* **Work to do**:
In the gas-price poll article below, what share of Americans expect gas prices to go up?

* **Selected text**:
Amid a national spike in gas prices, two in three Americans say the hike in costs is causing them financial hardship at home, according to a CBS News poll released Wednesday.

The poll, conducted between February 24 and 27, surveyed more than a thousand adults nationwide as gas prices continued to climb to an average of $3.731 per gallon, according to AAA's Fuel Gauge Report. A month ago, the average cost was more than $0.30 cheaper, at $3.429 dollars a gallon.

Sixty-seven percent of Americans say high gas prices have caused a financial hardship in their households; of those, 38 percent say that hardship is serious. Thirty-two percent of Americans say they had not suffered financial hardship to do the rising costs of gas.

Americans with lower household incomes are especially likely to feel pain at the pump. Forty-nine percent of those earning less than $50,000 say hikes in gas prices have caused them serious financial hardship; among those earning between $50,000 and $100,000, only 29 percent say the same thing. That number falls even further to 22 percent among those with incomes of $100,000 and higher.

At 37 percent, Republicans were more likely to say that they had experienced serious hardship due to the rising prices than were Democrats (28 percent), although 32 percent of people in both parties said the price hikes had caused them difficulties of some nature.

There are regional differences as well. Americans living in the West (43 percent) are most likely to suffer seriously from high gas prices; those in the Northeast (27 percent) are the least likely to suffer to the same degree. Thirty-nine percent of Americans in both the Midwest and South said high gas prices had caused them serious economic hardship.

Americans are not particularly optimistic about gas prices dropping anytime soon. Eighty-six percent say they expect prices to go up; only six percent anticipate that they will decrease, and five percent say they think the prices will stay the same going forward.

A majority of people do think that a president has some control over the situation. Fifty-four percent say gas prices are something a president can do a lot about, while 34 percent think it is beyond any president's control.

There are partisan differences on this question, however. Republicans (71 percent) are more likely to say the president, now a Democrat, can do something significant to control the price of gas, while Democrats are more divided. Forty-two percent of Democrats say a president can do a lot about gas prices; 43 percent say it is beyond his control.

* **Provided information**:
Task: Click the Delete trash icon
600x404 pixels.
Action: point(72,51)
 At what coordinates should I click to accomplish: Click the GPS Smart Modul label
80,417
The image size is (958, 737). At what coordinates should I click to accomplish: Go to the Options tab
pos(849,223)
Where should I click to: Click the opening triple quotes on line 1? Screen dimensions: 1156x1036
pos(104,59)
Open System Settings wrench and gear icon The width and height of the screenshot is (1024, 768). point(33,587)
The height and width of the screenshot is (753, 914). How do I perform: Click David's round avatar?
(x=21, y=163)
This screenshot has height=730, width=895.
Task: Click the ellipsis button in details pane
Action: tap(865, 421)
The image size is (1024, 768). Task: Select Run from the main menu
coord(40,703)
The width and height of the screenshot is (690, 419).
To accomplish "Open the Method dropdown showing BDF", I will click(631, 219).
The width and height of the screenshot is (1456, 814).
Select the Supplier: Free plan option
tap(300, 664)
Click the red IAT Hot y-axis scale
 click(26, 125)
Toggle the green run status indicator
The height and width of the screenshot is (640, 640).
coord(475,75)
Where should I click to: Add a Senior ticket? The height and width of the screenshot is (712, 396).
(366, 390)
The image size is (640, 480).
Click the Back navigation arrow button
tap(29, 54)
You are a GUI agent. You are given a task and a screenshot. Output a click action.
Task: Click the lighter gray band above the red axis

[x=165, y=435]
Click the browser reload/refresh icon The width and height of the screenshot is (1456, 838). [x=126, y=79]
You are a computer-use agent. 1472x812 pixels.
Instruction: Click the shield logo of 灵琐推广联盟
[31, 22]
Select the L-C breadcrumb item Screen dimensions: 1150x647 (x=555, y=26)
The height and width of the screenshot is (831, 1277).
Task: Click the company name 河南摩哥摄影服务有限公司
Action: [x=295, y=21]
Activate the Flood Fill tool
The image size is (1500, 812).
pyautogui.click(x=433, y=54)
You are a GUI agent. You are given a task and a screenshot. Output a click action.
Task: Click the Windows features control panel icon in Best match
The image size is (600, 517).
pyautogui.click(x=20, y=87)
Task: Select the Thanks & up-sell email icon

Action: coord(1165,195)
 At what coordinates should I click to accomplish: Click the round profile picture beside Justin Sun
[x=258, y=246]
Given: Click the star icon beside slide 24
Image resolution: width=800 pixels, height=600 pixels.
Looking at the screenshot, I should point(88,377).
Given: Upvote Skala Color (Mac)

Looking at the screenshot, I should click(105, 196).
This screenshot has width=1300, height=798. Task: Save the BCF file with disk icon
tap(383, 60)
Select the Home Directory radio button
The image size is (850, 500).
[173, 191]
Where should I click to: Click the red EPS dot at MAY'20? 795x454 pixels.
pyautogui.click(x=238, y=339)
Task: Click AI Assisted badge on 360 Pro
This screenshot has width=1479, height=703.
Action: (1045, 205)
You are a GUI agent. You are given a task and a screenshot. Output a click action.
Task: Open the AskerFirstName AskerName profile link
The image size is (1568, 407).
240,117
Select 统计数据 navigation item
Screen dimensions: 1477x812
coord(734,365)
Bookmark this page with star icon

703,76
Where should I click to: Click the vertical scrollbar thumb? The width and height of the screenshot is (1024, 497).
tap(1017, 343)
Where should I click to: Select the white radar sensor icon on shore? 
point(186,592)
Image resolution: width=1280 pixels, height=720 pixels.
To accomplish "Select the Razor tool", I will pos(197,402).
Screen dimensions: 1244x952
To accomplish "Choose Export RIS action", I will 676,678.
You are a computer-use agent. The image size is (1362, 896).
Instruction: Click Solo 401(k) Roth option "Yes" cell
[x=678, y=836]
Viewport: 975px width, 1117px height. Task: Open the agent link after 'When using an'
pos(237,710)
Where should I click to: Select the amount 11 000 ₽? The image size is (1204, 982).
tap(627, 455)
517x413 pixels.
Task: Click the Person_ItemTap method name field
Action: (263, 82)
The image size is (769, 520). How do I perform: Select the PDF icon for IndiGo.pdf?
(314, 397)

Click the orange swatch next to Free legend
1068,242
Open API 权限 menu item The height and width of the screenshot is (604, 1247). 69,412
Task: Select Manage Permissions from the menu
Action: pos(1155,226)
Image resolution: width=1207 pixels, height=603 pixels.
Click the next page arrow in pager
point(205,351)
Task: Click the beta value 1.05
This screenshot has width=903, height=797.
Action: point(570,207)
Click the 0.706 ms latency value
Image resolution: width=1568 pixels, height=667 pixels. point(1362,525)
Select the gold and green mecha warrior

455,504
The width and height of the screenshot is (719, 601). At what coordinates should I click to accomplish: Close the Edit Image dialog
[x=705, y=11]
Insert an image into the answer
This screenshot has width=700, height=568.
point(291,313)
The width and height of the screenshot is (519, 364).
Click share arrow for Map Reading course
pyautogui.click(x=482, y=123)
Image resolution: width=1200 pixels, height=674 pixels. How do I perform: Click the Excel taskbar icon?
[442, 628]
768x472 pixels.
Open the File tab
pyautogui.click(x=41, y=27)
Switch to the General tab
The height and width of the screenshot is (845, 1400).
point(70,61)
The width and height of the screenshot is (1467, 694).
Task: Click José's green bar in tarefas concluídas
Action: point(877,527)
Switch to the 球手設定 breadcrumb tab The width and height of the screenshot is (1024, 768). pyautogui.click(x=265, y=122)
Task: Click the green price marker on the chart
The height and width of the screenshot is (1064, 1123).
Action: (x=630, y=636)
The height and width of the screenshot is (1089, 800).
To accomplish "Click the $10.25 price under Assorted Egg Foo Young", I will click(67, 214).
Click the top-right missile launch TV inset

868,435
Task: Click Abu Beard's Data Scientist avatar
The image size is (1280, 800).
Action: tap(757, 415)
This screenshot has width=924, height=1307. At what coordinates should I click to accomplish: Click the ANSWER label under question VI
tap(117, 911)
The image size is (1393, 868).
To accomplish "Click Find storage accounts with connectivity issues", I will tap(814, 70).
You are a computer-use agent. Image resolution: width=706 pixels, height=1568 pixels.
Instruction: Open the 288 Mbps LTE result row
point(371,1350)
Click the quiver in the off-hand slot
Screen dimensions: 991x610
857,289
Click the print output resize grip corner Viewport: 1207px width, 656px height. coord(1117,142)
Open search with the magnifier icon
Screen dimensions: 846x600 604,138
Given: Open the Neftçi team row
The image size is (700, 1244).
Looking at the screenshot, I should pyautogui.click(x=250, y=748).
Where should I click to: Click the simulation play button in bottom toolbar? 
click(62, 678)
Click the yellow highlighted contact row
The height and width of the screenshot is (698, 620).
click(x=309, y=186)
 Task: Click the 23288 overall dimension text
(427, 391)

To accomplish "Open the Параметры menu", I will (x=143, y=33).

* **Full response**:
Eighty-six percent.